Texte source:
:::::

On ne peut pas affirmer que tous ses arrêts permettent de dégager une règle générale automatiquement transposable. En effet, les systèmes nationaux sont différents et la CJCE ne se prononce qu’en fonction des questions qui lui sont posées dans un contexte particulier. Il faut donc examiner dans chaque cas les conséquences de ses arrêts sur la situation dans les autres pays. Par exemple, la CJCE a jugé, le 31 mai 2005, que le monopole étatique suédois de distribution des médicaments était contraire au droit communautaire car ce système ne garantissait pas l’exclusion de toute discrimination dans les échanges communautaires. On ne peut évidemment pas en conclure que le système officinal français est contraire au droit communautaire ! En ce qui concerne la notion d’exercice personnel, il faut prendre en compte, d’une part, l’existence du monopole officinal, non remis en cause dans son principe qui participe de la protection de la santé publique, d’autre part, son contenu (quels produits relèvent du monopole ?) et ses incidences sur les modalités de délivrance. L’exercice personnel en France, pour simplifier, c’est d’un côté la propriété de l’officine et de l’autre l’exécution personnelle ou la surveillance de l’exécution des actes professionnels. Si une question doit être posée, c’est bien au regard de l’exigence de propriété de l’officine. Après tout, d’autres Etats ont déjà libéralisé cette première condition sans remettre en cause le monopole ni les exigences de santé publique.
En élargissant le raisonnement, une GMS pourrait-elle attaquer un jour en affirmant qu’il y a abus de droit en France en raison du maintien du monopole, alors que l’OTC sort des officines ailleurs dans l’Union ?
Ce n’est pas parce que d’autres Etats ont choisi de sortir l’OTC du monopole que cela doit s’imposer en France. On en revient au principe de la compétence des Etats membres. Mais cette évolution chez nos voisins implique une vraie réflexion sur le contenu du monopole, parallèle d’ailleurs à celle sur l’automédication. Si les expériences étrangères montrent l’absence d’atteinte à la santé publique…
Personne n’a osé lancer l’OTC sur Internet en France. Cela s’explique-t-il par les craintes de poursuites judiciaires ?
C’est vrai que depuis 2003 personne n’a tenté de franchir le pas. Cela tient peut-être autant à la réticence des autorités en la matière qu’à l’existence d’un réseau officinal dense et structuré ne laissant pas beaucoup de place à une nouvelle forme de distribution (qui ne pourrait porter actuellement que sur les médicaments hors prescription). Les expériences des GMS françaises se développent non pas sur le Net mais à l’étranger (Portugal, Italie), comme si, d’une certaine manière, elles expérimentaient l’intérêt de la vente de ces produits là où les obstacles formels ont disparu. Mais il faut être clair : le statu quo français ne pourra pas tenir si un opérateur décide de se lancer, en respectant évidemment la condition de base liée au respect du monopole d’exercice pharmaceutique, qu’il ne faut, à mon sens, en aucun cas confondre avec un monopole officinal. Une telle initiative imposerait des adaptations limitées des textes français, que les autorités ne pourraient pas refuser car le droit national doit se mettre en conformité avec le droit communautaire qui permet ce type de distribution.

:::::

Marche à suivre: D'après le texte, à quelle date la CJCE a-t-elle jugé le monopole étatique suédois de distribution des médicaments contraire au droit communautaire ?

Entrées de données collectées:

:::::

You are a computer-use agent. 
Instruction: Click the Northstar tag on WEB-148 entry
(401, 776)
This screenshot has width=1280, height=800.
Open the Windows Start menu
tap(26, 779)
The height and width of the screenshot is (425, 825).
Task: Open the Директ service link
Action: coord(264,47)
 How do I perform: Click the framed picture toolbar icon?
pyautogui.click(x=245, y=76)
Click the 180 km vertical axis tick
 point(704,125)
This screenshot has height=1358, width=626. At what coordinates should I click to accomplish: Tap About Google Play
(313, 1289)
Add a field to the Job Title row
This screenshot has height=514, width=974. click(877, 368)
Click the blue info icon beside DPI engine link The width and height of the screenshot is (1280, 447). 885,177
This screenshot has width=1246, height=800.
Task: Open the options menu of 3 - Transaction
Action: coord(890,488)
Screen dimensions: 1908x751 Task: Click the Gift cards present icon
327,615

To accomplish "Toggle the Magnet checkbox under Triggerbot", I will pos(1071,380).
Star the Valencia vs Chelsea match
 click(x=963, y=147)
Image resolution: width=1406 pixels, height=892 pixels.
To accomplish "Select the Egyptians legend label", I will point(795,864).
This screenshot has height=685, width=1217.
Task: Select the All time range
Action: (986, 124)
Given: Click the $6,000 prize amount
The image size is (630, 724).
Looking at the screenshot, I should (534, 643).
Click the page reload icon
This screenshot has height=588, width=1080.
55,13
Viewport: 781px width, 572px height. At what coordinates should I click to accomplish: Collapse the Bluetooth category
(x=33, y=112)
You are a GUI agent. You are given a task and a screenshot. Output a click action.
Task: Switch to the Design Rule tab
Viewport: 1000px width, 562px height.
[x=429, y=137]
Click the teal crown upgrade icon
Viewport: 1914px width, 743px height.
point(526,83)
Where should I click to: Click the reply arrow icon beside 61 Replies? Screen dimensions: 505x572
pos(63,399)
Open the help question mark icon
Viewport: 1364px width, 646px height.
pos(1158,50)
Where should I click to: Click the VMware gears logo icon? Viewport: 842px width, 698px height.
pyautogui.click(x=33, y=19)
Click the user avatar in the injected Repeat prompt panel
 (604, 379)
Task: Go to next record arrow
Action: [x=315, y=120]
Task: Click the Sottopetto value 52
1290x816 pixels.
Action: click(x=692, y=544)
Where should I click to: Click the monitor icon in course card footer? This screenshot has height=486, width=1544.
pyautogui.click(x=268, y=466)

:::::

Problème résolu: Le 31 mai 2005.